- _Directions_: Copy out the part of the records that opens with the line containing "Select the 'any condition' radio button" and closes at the end of the records, reproducing every line in it unchanged. Leave the pictures out of your copy.

- _Input for this task_:
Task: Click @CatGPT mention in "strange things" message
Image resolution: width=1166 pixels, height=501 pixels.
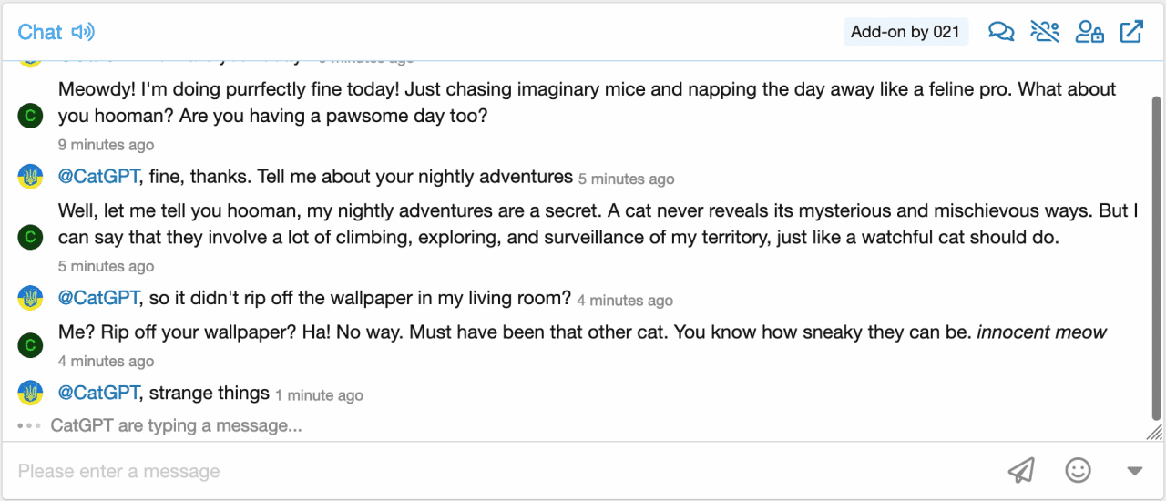Action: pos(98,394)
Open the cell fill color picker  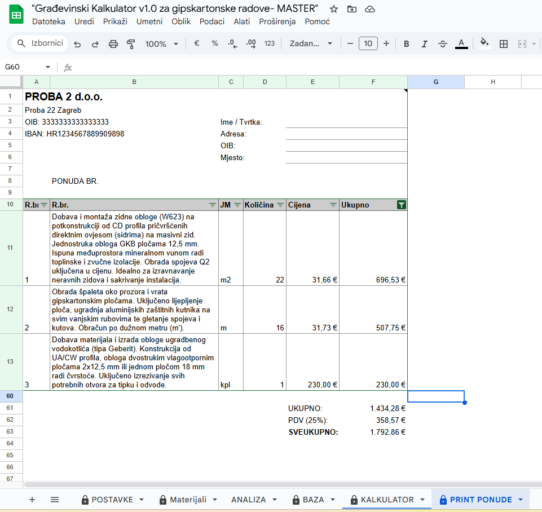pos(483,43)
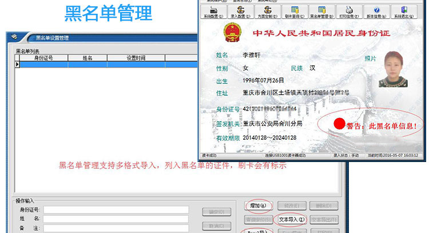Click the Excel import button
This screenshot has height=233, width=429.
pos(259,231)
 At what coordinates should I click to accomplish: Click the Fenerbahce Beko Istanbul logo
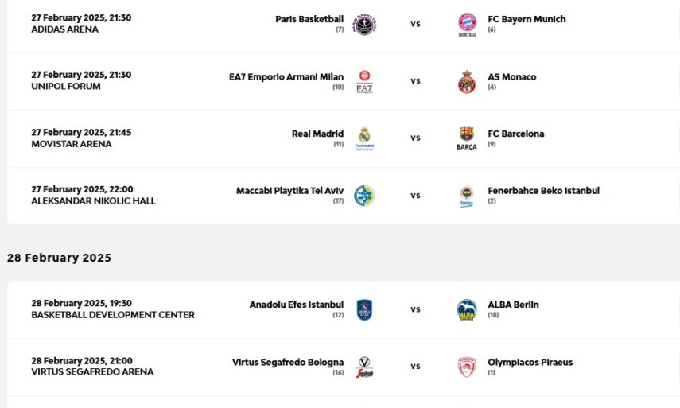(x=468, y=196)
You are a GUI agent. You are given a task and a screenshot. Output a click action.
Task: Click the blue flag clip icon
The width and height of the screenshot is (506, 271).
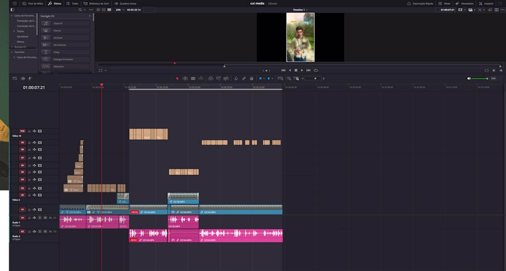[x=260, y=79]
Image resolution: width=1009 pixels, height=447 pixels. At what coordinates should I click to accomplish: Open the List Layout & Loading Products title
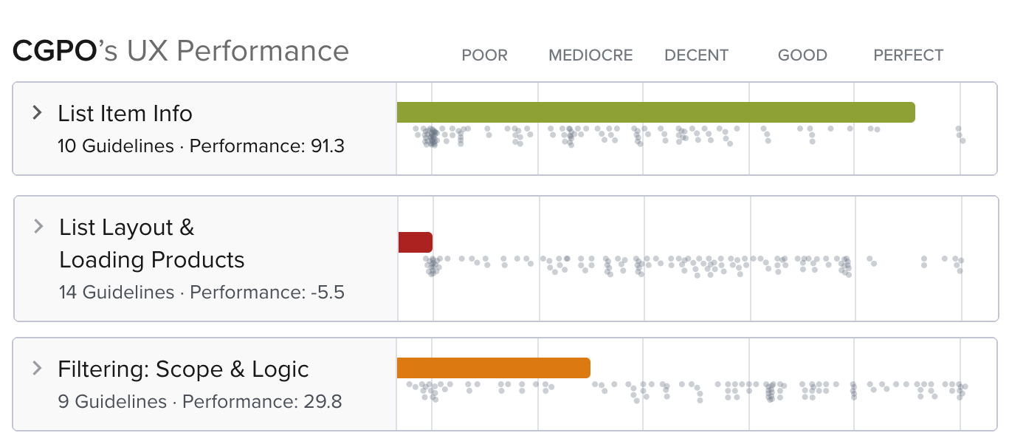151,243
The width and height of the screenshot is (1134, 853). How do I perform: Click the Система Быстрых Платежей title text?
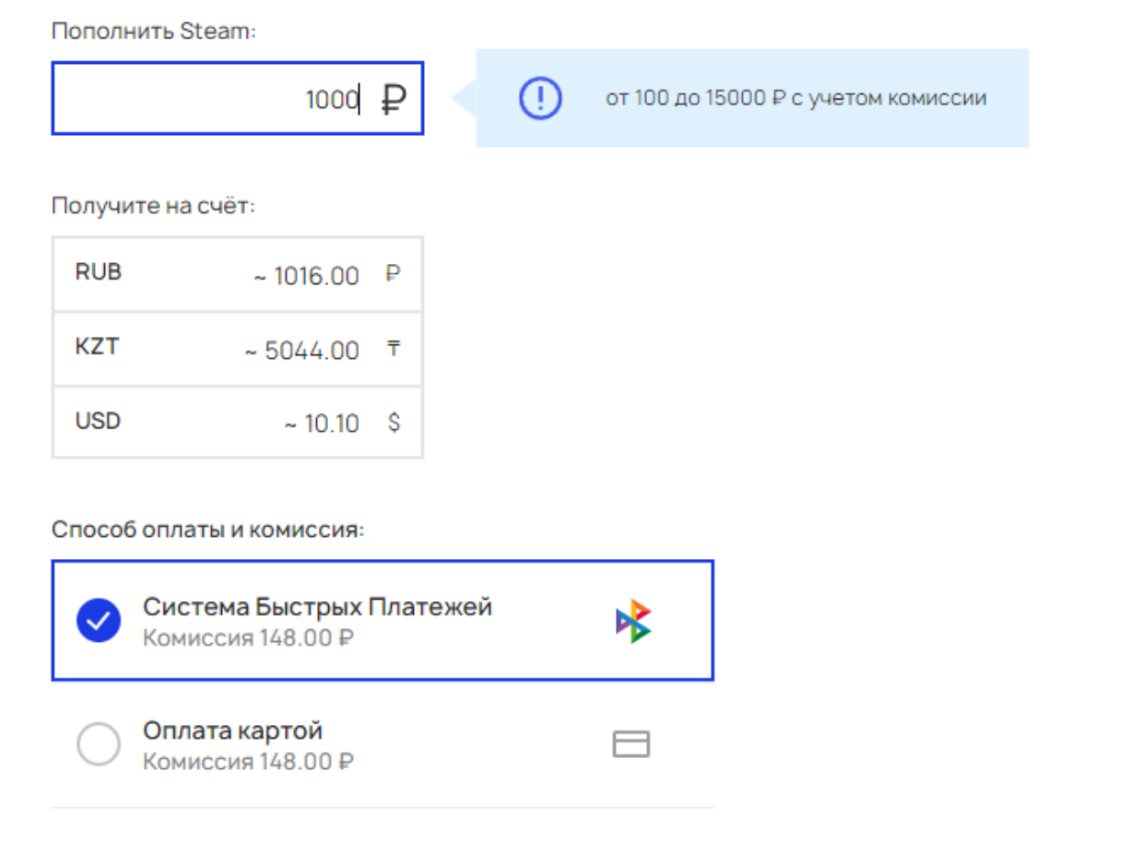[317, 606]
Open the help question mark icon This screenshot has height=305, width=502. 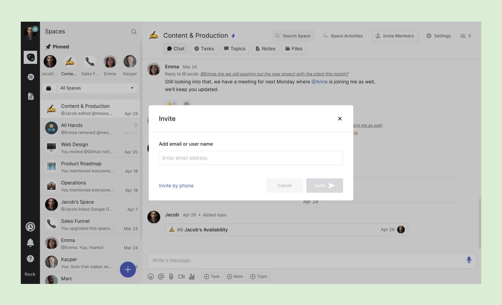[x=30, y=259]
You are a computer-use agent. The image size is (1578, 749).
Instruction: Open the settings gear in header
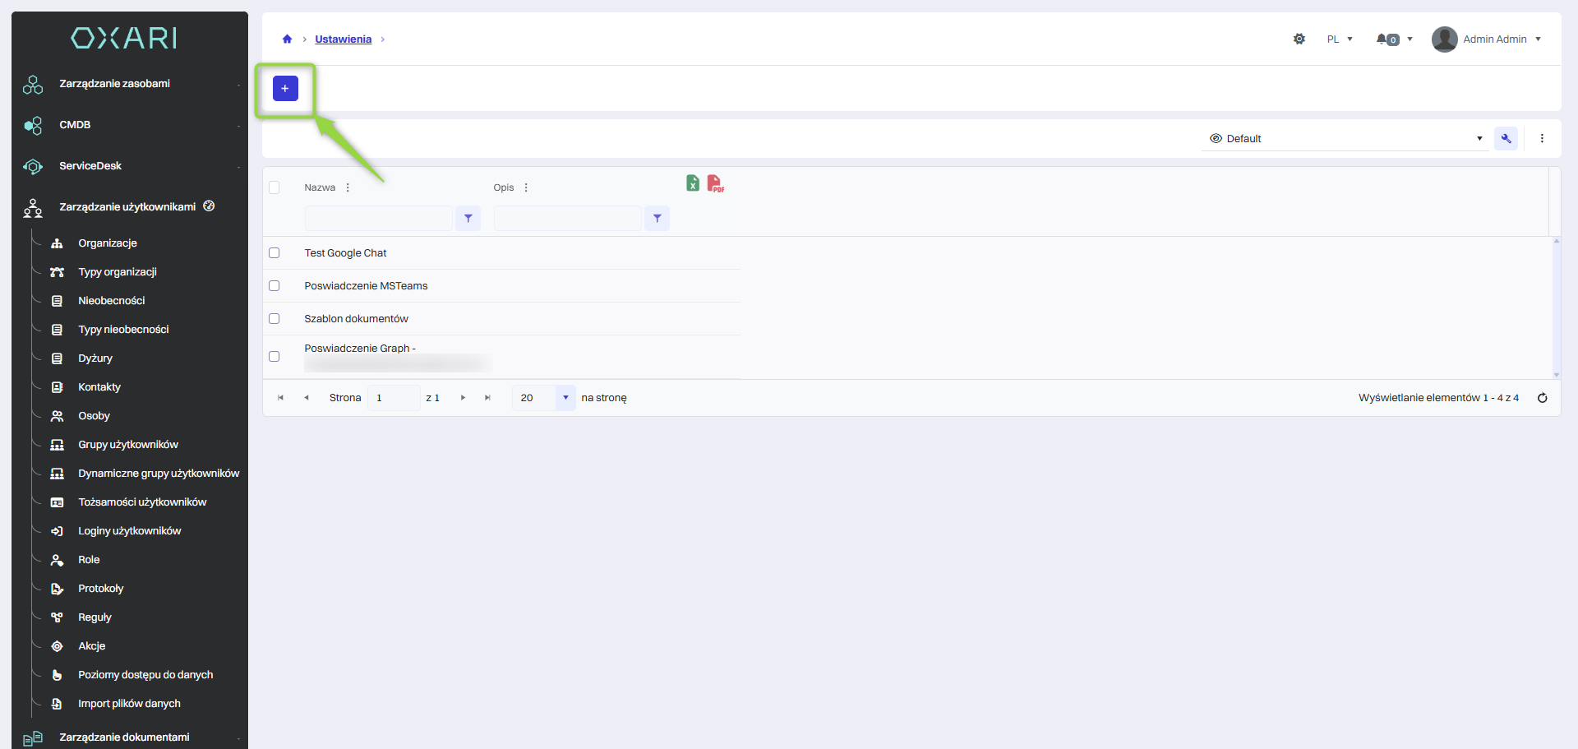1299,39
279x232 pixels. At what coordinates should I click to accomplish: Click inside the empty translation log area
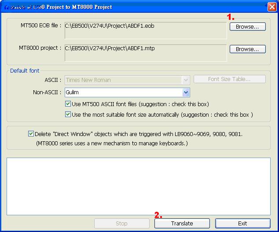tap(139, 186)
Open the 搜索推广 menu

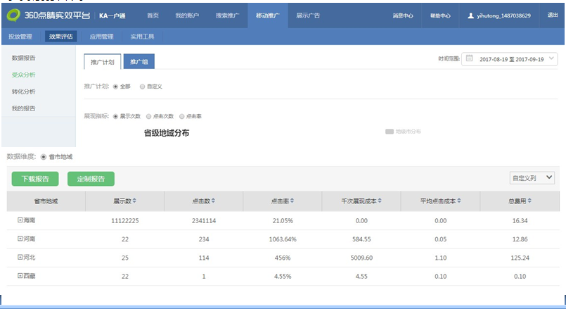pyautogui.click(x=229, y=15)
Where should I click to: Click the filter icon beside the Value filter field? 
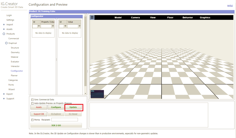coord(79,26)
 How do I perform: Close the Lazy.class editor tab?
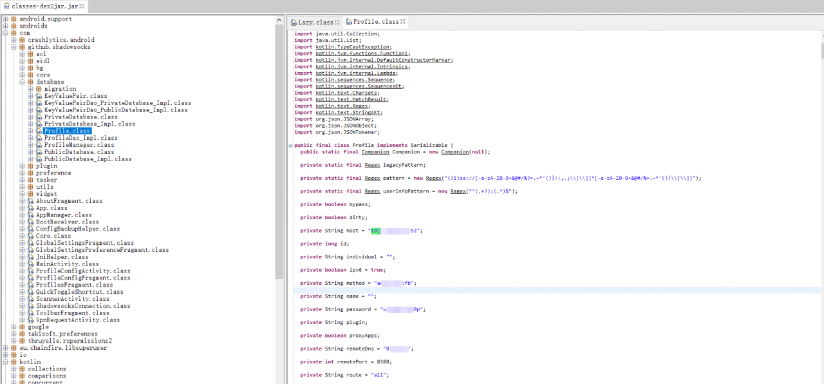point(338,22)
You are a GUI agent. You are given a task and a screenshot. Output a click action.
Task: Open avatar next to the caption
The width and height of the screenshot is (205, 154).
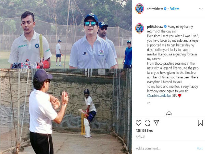point(139,28)
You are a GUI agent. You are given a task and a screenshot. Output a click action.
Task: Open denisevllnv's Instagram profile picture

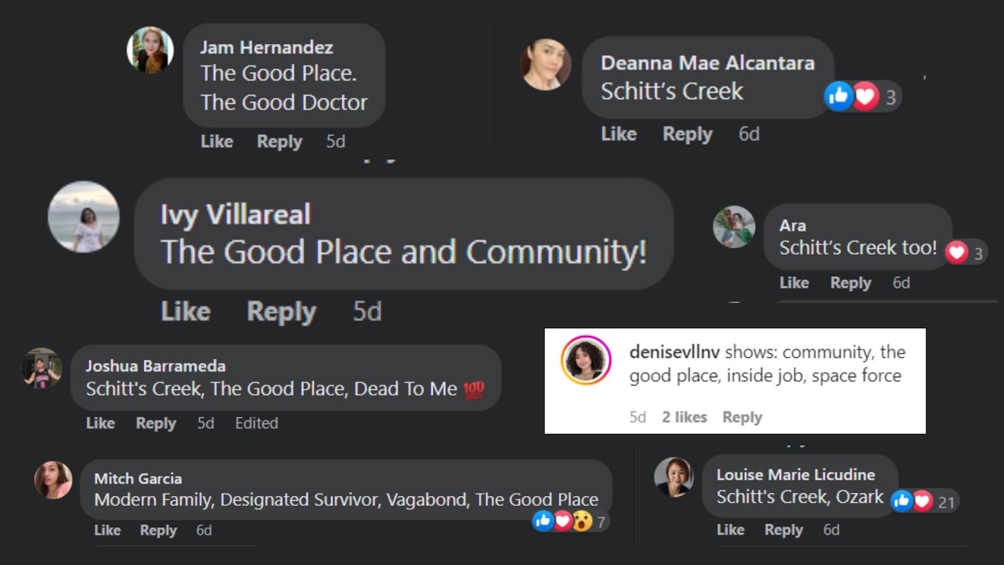[585, 360]
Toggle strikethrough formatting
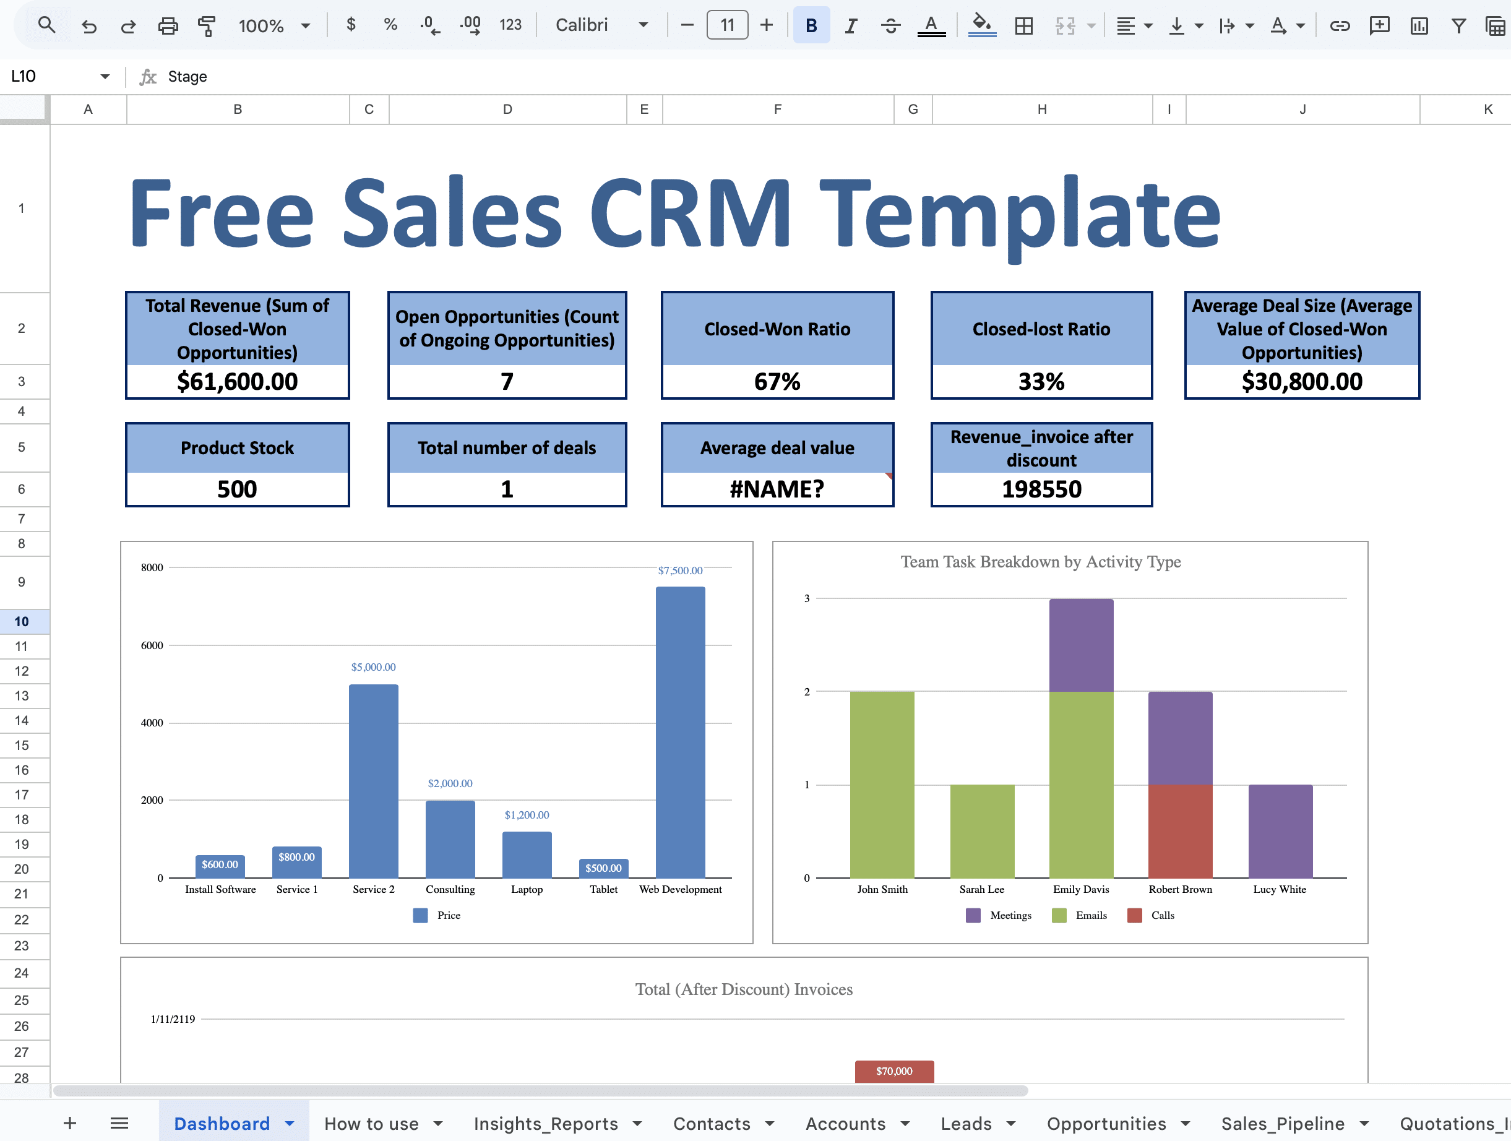 [x=890, y=26]
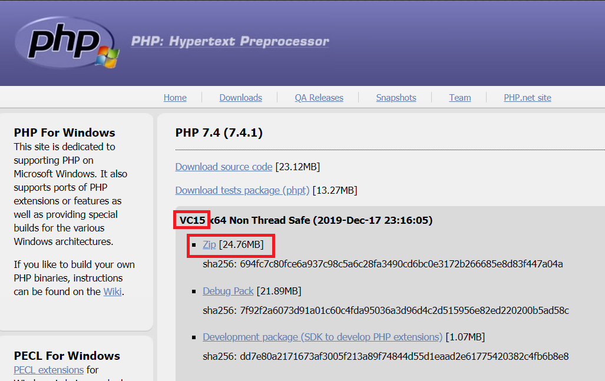
Task: Download the VC15 x64 Zip file
Action: click(x=209, y=244)
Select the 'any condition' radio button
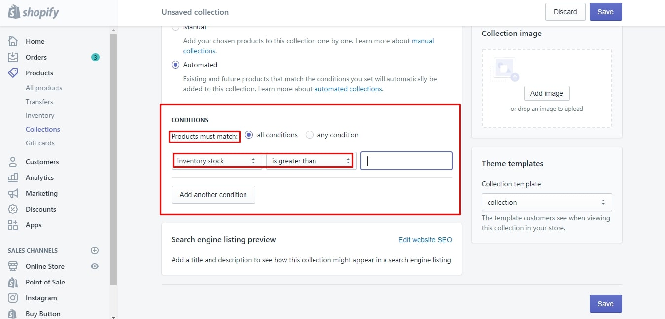The width and height of the screenshot is (665, 319). [x=310, y=135]
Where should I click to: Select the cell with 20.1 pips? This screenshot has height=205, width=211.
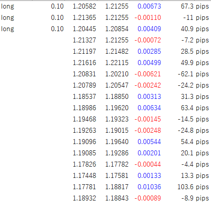[195, 153]
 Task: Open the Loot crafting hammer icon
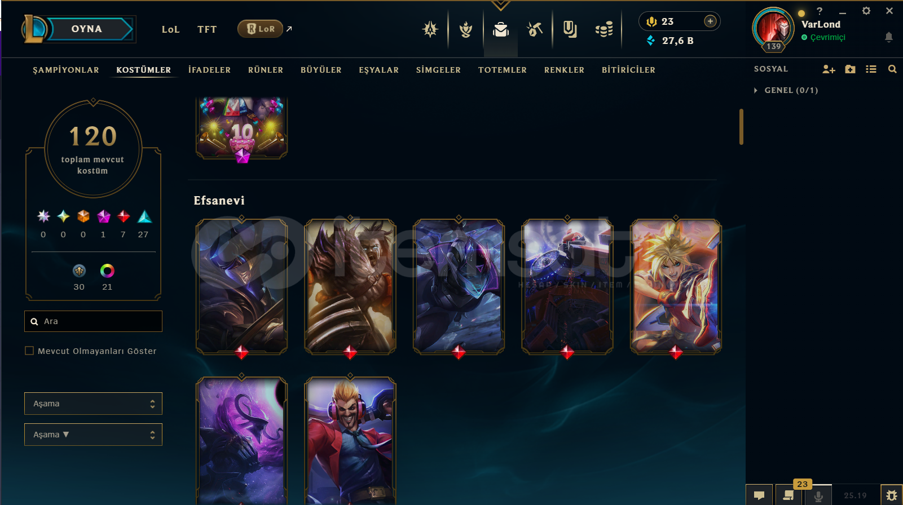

- _Response below_:
Select the 'any condition' radio button
The width and height of the screenshot is (665, 319). [x=310, y=135]
Where should I click to: Select the cell with 20.1 pips? This screenshot has height=205, width=211.
[195, 153]
 Task: Open the Loot crafting hammer icon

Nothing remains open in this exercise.